** TUGAS 1 **
Salin dengan persis bagian teks bacaan tentang Travalla di bawah ini, mulai dari "Terakhir setelah sempat" sampai "sebagian warga setempat.", termasuk kedua ujungnya.

═══ TEKS BACAAN

Sebagai orang Donggala, pada
saat saya membaca tulisan tersebut, langsung bertanya-tanya yang manakah Travalla sekarang ini? Wah ini menarik
kalau tak jauh dari arah selatan Donggala dulu ada nama Travalla. Tapi tak ada
lagi yang mengetahui saat ini. Mungkinkan ini sebuah kota yang hilang? Atau
telah ganti nama? “Ini menarik dilacak kembali.” Begitu saya bertanya. Sebab
saat ini ada banyak nama permukiman di sana.
Terakhir setelah sempat
melakukan posting di facebook tentang
TRAVALLA itu, akhirnya saya mendapat informasi dari kawan Sairin kalau Travalla
menurut James T Collins (ahli sejarah bahasa) Travalla yang dimaksud oleh
Woodard adalah Towale. Nama Towale merupakan salah satu desa di Kecamatan
Banawa Tengah, sekitar 15 km dari Kota Donggala. Towale (Tovale) memang
merupakan kampung tua di Banawa yang kaya dengan cerita rakyat atau legenda
sejak zaman dahulu yang nyaris dipercaya sebagian warga setempat.

══════

** TUGAS 2 **
Sajikan baris-baris dalam daftar di bawah ini, dari baris yang memuat "Describe the element at coordinates (449, 248)" sampai baris yang memuat "What do you see at coordinates (636, 14)", termasuk kedua baris itu, sebagai tabel Markdown dengan kolom Nomor dan Baris. Lewati baris yang kosong.

═══ BAHAN SUMBER

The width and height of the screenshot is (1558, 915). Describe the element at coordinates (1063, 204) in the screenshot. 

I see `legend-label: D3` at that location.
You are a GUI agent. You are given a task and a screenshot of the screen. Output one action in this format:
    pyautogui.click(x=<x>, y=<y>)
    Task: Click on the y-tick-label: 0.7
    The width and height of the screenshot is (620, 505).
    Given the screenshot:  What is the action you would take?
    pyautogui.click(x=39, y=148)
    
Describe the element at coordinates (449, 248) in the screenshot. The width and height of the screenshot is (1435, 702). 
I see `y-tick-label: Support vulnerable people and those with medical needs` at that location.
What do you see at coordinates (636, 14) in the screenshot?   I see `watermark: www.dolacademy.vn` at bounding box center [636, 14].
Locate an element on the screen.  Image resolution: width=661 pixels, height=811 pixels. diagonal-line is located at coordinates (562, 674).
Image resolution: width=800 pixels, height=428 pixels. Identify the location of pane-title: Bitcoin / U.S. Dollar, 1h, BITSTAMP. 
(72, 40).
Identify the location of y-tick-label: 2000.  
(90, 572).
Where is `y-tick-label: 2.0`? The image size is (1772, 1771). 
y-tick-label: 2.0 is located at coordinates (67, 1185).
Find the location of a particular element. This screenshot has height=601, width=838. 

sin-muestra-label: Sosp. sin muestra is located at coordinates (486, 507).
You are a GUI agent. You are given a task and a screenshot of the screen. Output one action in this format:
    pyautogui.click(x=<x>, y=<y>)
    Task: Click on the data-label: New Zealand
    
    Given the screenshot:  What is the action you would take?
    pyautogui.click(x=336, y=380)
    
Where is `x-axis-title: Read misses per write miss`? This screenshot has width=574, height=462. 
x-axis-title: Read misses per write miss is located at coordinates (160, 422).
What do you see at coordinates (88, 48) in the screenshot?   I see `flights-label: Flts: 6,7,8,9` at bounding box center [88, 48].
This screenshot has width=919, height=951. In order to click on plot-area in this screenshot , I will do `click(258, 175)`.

══════

** KOTAK JAWABAN 1 **
Terakhir setelah sempat
melakukan posting di facebook tentang
TRAVALLA itu, akhirnya saya mendapat informasi dari kawan Sairin kalau Travalla
menurut James T Collins (ahli sejarah bahasa) Travalla yang dimaksud oleh
Woodard adalah Towale. Nama Towale merupakan salah satu desa di Kecamatan
Banawa Tengah, sekitar 15 km dari Kota Donggala. Towale (Tovale) memang
merupakan kampung tua di Banawa yang kaya dengan cerita rakyat atau legenda
sejak zaman dahulu yang nyaris dipercaya sebagian warga setempat.

** KOTAK JAWABAN 2 **
| Nomor | Baris |
|---|---|
| 1 | Describe the element at coordinates (449, 248) in the screenshot. The width and height of the screenshot is (1435, 702).  |
| 2 | I see `y-tick-label: Support vulnerable people and those with medical needs` at that location. |
| 3 | What do you see at coordinates (636, 14) in the screenshot?   I see `watermark: www.dolacademy.vn` at bounding box center [636, 14]. |